ACTIONS À RÉALISER »
**a)** Selon le texte fourni, à quelle date Boumediene écarta-t-il Ben Bella et consorts ?
**b)** Dressez la liste des dirigeants africains que, d'après le texte fourni, la chanson « La dictature » dénonce nommément.

TEXTE FOURNI »
——————————
Chanteur congolais engagé, Youss Band  immortalise  dans sa célèbre chanson « La dictature » où il dénonce sans raccourcis plusieurs dignitaires africains à leur tête Dénis Sassou Nguesso, Robert Mugabe, Biya Paul, Omar Bongo dont la longévité au pouvoir dans leurs pays respectifs n’est pas à démontrer.

L’Afrique du Nord justement n’échappe pas à cette règle si chère aux dictateurs. Bourguiba en Tunisie, Kadhafi en Libye, la monarchie oppressive au Maroc et le règne absolu du F.LN sous couvert de la junte militaire en Algérie.

Sans scrupules, ni aucune once de patriotisme, ni aucun sens de responsabilité, les dirigeants algériens tout titres confondus régnèrent en maîtres absolus sur la terre des algériens libérée par les algériens en cumulant d’innombrables années de pouvoir le moins que l’on puisse dire sombres , misérables et néfastes pour le peuple, mais sources de profits mercantiles incommensurables, de richesses sans limites et de privilèges béants pour les tenants du pouvoir ayant échafaudé la corruption hémorragique, l’injustice, le mépris, le détournement de fonds, la violence, l’autoritarisme, la dictature tout court  en règles d’or depuis 57 ans.

Après son indépendance en 1962, le peuple endure l’une  des dictatures des plus perfides et sournoises, des plus violentes et  sanglantes de l’histoire du continent . Le pays sombra vite dans le règne obscur  mené par le clan d’Oudjda  dont les tanks prirent d’assaut les rênes du pouvoir dictatorial et en un éclair la liesse populaire se transforma en désenchantement ahurissant après sept ans de guerre douloureuse livrée contre le colonialisme. La dissidence du Front des Forces Socialistes de feu Hocine Ait Ahmed lui fut fatale.

Des centaines de militants du FFS tombèrent au champ d’honneur en 1963 pour dire non au détournement des idéaux de la révolution confisquée par Ben Bella et consorts, éjectés en juin 1965 par Boumediene, militaire à la main de fer, embusqué dans sa caserne et n’attendait que l’aubaine d’un coup d’état au nom du « redressement révolutionnaire » pour mettre à genoux le destin de l’Algérie indépendante. Il proclama la révolution agraire, le socialisme dogmatique, le triste automne des liquidations physiques sonna pour tout opposant à sa politique comme Krim, Medeghri, Khider, des colonels de l’armée, les acolytes de Zbiri…etc.
——————————
EXTRAIT DE DONNÉES »
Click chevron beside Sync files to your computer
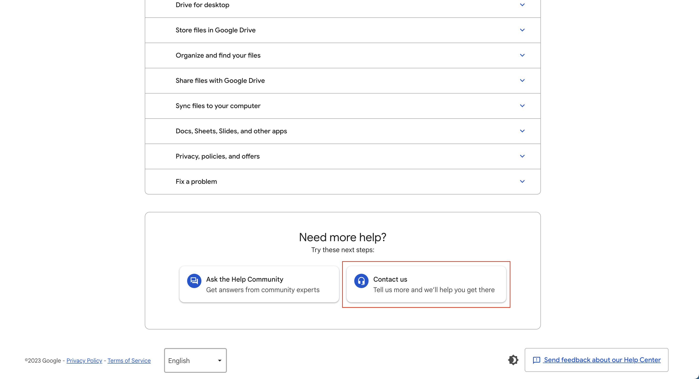click(522, 106)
——————————
RÉPONSES FINALES »
**a)** En juin 1965.

**b)** Dénis Sassou Nguesso, Robert Mugabe, Biya Paul, Omar Bongo